Prix Guy Carcassonne : « Enfants de djihadiste mais enfants de la République »

Publié le 16/07/2019

Le 6e prix Guy Carcassonne du meilleur article constitutionnel, créé par le Club des juristes, a été remis le 19 juin à Hassani Mohamed Rafsandjani, doctorant contractuel en droit public à l’université de Toulon, pour un article consacré au sort des enfants de djihadistes.

Chaque année, le prix Guy Carcassonne récompense l’auteur d’un article inédit de 5 000 signes sur une question constitutionnelle. Cet article doit aider à faire comprendre au plus grand nombre les enjeux juridiques, politiques et sociaux posés par la question abordée, au choix du candidat. L’édition 2018 du prix avait été remportée par Farid Belacel, chargé d’enseignement à l’université de Perpignan Via-Domitia pour son article sur le mouvement #MeToo : « C’est en protégeant les droits des “cochons” que l’on préservera la liberté des femmes de les accuser ». Cette année, c’est un doctorant de nationalité comorienne, âgé de 31 ans qui l’a remporté pour un article intitulé : « Enfants de djihadiste mais enfants de la République ». Le jury, composé de 7 personnalités dont Olivier Duhamel, président du jury Guy Carcassonne et président de la Fondation nationale des sciences politiques, Marc Guillaume, Secrétaire général du gouvernement, Julie Benetti, professeur de droit et rectrice de l’Académie de Corse, Jean-Baptiste Jacquin, journaliste au Monde, Wanda Mastor, professeur de droit constitutionnel à l’université Toulouse 1 Capitole, Géraldine Muhlmann, journaliste politique et professeur de sciences politiques à l’université Paris 2 Panthéon-Assas, Dyveke Vestergaard Johansen, journaliste politique indépendante.

Entrées fournies
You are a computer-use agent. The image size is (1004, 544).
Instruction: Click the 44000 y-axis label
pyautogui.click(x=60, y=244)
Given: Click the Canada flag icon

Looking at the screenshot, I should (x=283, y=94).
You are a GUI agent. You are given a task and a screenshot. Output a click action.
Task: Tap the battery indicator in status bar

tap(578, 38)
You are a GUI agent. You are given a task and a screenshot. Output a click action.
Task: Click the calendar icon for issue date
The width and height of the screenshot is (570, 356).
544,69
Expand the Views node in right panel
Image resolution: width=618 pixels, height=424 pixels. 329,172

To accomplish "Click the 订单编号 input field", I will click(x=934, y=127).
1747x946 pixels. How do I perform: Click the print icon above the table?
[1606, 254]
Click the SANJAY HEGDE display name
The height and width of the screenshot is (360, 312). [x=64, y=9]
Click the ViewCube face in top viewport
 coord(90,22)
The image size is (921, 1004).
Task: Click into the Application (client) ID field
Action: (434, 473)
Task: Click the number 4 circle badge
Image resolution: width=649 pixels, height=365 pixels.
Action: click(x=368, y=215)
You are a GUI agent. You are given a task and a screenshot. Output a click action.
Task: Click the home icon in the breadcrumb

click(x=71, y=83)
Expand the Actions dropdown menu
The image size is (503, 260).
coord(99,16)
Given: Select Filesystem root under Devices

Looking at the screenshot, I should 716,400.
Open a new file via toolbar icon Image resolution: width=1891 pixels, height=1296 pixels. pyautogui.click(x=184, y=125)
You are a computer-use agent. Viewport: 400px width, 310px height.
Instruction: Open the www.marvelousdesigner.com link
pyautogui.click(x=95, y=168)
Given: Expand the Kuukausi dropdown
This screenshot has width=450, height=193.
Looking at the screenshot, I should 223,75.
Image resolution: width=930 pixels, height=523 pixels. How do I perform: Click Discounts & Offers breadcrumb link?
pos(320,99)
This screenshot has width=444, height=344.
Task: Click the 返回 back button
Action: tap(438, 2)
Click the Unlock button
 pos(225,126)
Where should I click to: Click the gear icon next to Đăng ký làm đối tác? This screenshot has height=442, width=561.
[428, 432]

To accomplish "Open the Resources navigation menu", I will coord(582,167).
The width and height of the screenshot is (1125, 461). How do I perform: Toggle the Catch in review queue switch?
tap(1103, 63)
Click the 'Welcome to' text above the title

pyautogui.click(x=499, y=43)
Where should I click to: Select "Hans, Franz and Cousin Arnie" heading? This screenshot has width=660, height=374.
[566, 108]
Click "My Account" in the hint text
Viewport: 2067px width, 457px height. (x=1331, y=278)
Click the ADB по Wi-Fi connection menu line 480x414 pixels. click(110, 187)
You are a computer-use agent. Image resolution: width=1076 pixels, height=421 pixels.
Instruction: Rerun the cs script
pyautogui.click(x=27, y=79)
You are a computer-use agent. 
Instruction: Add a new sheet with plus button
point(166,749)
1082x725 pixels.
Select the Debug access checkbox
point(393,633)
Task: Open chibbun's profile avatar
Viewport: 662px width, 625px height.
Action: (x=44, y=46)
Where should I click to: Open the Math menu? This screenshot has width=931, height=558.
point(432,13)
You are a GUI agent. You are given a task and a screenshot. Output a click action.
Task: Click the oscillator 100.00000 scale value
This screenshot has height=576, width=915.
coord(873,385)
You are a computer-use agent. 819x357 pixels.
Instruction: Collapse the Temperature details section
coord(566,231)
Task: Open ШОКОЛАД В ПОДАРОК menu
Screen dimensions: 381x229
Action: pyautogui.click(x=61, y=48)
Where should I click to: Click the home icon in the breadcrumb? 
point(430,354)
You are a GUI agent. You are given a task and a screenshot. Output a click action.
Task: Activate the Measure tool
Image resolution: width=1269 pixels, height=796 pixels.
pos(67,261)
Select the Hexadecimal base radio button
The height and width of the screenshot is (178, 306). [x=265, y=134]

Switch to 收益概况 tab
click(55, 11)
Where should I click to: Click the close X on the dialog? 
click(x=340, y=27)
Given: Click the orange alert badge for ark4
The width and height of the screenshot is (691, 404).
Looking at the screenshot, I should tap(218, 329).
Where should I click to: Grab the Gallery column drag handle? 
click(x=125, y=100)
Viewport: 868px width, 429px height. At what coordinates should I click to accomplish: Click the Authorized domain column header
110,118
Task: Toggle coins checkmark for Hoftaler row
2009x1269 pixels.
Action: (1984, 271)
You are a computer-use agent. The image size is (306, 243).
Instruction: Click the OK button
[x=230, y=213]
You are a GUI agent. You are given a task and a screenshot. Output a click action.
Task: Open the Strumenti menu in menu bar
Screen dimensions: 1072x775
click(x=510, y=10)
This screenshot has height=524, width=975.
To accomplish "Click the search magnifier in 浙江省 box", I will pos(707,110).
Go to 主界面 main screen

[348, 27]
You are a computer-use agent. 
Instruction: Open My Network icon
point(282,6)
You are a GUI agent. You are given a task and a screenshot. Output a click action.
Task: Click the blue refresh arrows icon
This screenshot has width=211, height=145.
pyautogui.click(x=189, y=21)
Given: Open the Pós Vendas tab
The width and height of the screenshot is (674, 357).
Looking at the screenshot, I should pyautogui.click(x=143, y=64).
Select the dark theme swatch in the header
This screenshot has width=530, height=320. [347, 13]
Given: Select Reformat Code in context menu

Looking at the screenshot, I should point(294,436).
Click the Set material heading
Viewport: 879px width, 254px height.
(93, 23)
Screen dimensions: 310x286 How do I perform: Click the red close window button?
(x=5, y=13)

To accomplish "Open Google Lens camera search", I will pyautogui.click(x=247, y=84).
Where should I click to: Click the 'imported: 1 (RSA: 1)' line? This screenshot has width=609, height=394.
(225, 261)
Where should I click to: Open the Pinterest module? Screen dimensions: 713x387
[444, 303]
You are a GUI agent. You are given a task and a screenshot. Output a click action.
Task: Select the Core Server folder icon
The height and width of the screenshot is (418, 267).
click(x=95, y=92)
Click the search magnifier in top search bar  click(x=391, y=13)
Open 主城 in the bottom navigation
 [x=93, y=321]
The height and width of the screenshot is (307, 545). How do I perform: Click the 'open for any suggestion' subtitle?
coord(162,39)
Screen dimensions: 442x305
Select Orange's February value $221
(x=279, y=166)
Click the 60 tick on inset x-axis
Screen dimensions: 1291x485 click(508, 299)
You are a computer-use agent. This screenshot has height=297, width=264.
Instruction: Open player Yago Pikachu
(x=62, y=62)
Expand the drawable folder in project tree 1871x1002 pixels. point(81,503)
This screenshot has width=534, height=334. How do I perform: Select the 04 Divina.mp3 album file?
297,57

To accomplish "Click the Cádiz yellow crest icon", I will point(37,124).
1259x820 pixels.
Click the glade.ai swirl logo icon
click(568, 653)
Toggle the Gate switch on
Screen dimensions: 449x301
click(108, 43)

Exercice court 1
Répondez à ces questions d'après l'article sur le prix Guy Carcassonne.
(a) À quelle date le 6e prix a-t-il été remis ?
(b) Quelle longueur, en signes, l'article candidat doit-il avoir ?
(c) Qui avait remporté l'édition 2018 du prix ?
Exercice court 2
Convertissez en tableau Markdown les lignes des entrées, en commençant à celle qui contient "You are a computer-use agent. Image" et en terminant à celle qui contient "pos(67,261)", toutes deux incluses. Utilisez les colonnes "N°" (numéro de rang) et "Ligne", et omettez les lignes vides.
L'article et les entrées n'ont aucun rapport entre eux.

Réponse attendue 1
(a) Le 19 juin.
(b) 5 000 signes.
(c) Farid Belacel.

Réponse attendue 2
| N° | Ligne |
|---|---|
| 1 | You are a computer-use agent. Image resolution: width=1076 pixels, height=421 pixels. |
| 2 | Instruction: Rerun the cs script |
| 3 | pyautogui.click(x=27, y=79) |
| 4 | You are a computer-use agent.  |
| 5 | Instruction: Add a new sheet with plus button |
| 6 | point(166,749) |
| 7 | 1082x725 pixels. |
| 8 | Select the Debug access checkbox |
| 9 | point(393,633) |
| 10 | Task: Open chibbun's profile avatar |
| 11 | Viewport: 662px width, 625px height. |
| 12 | Action: (x=44, y=46) |
| 13 | Where should I click to: Open the Math menu? This screenshot has width=931, height=558. |
| 14 | point(432,13) |
| 15 | You are a GUI agent. You are given a task and a screenshot. Output a click action. |
| 16 | Task: Click the oscillator 100.00000 scale value |
| 17 | This screenshot has height=576, width=915. |
| 18 | coord(873,385) |
| 19 | You are a computer-use agent. 819x357 pixels. |
| 20 | Instruction: Collapse the Temperature details section |
| 21 | coord(566,231) |
| 22 | Task: Open ШОКОЛАД В ПОДАРОК menu |
| 23 | Screen dimensions: 381x229 |
| 24 | Action: pyautogui.click(x=61, y=48) |
| 25 | Where should I click to: Click the home icon in the breadcrumb?  |
| 26 | point(430,354) |
| 27 | You are a GUI agent. You are given a task and a screenshot. Output a click action. |
| 28 | Task: Activate the Measure tool |
| 29 | Image resolution: width=1269 pixels, height=796 pixels. |
| 30 | pos(67,261) |